The reason for this, besides the fact that many of the Brexit issues will take up a great deal of time, is that many of the things which were in the Government manifesto have no chance of going through. Sadly, HS2 is not one of them, as the bill for Phase 2a of the project from Handsacre to Crewe is in there. This is of course because whilst there are many within the Conservative party who do not like the project , there are enough in supporters in other parties to cancel them out.
Of course when the Government will finally get around to saying how much the inclusion of the as yet uncosted Crewe will jack up the cost of HS2, remains unclear.

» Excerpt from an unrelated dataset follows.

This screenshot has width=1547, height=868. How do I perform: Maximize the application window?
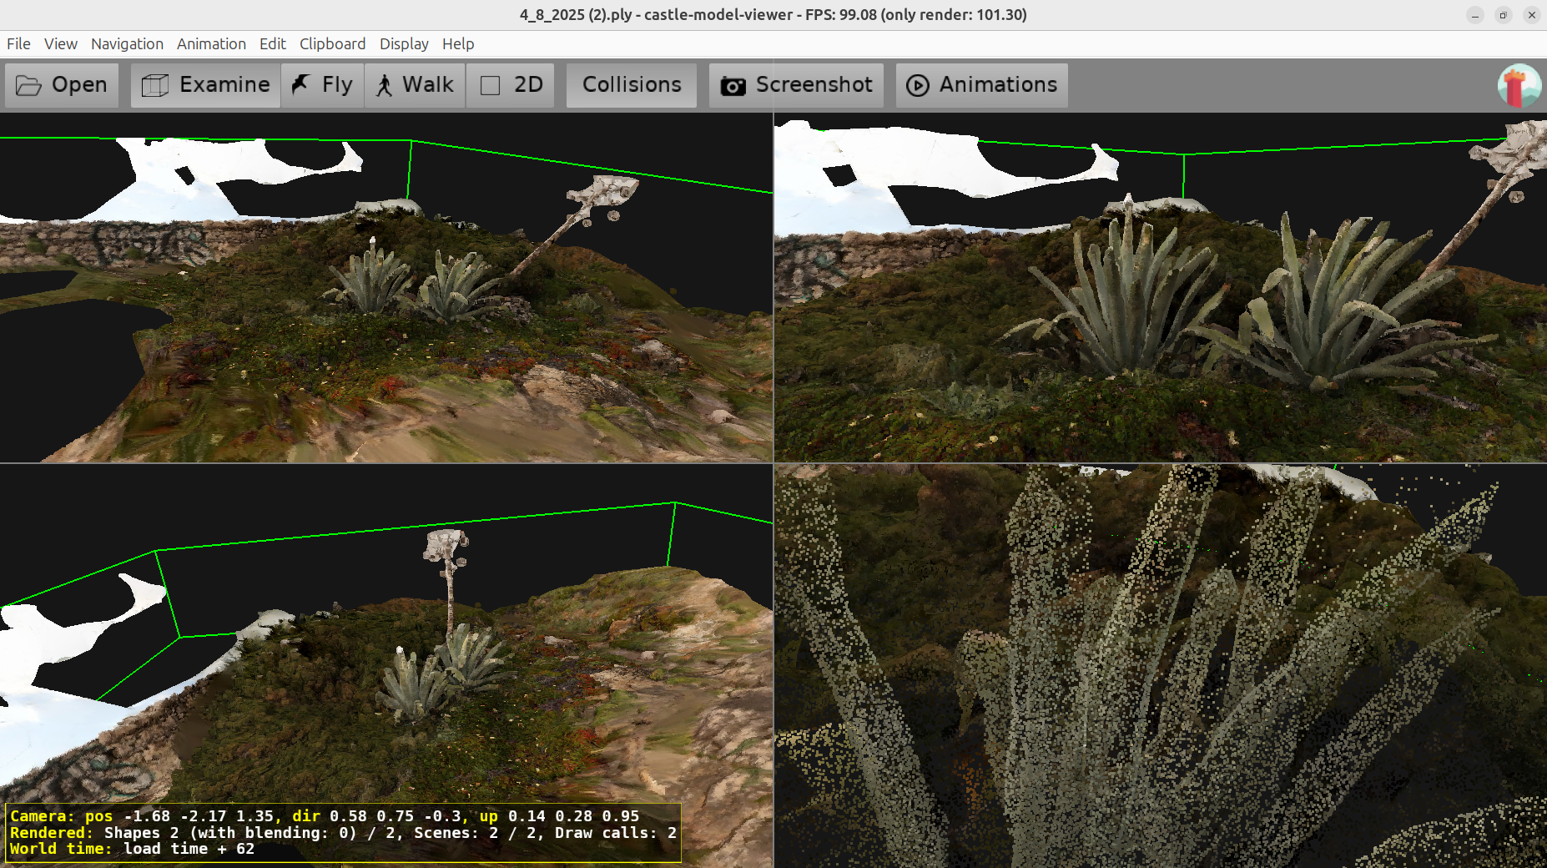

Stop HS2 campaign manager Joe Rukin said:
“Despite repeated claims that there is no ‘magic money tree’, as far as HS2 is concerned, there clearly is one, but we only have to hope it does not currently stand in one of the dozens of ancient woodlands due to be decimated by HS2. It seems completely at odds with everything else we keep seeing about cuts everywhere else, that money continues to be ploughed into an unjustified white elephant, which will only benefit the richest in society who can afford to use it, and the corporations who will rake in billions above the proposed budget for building it.”
Penny Gaines, chair of Stop HS2 said:
“With so many items from the Conservative manifesto dropped, they are having a very light set of legislation to look at over the next two years. You’d hope this meant that MPs would carefully scrutinise any effects from building HS2. Unfortunately, there is little hope of this – the Phase 1 bill passed its final Commons stage with just 37 minutes of debate on the bill.
“We have said for a long time that driverless cars will revolutionise the way people travel and really affect the case for HS2. Automated cars and space ports really are the future for a 21st century transport programme, whereas HS2 is a slightly faster version of 19th century travel.”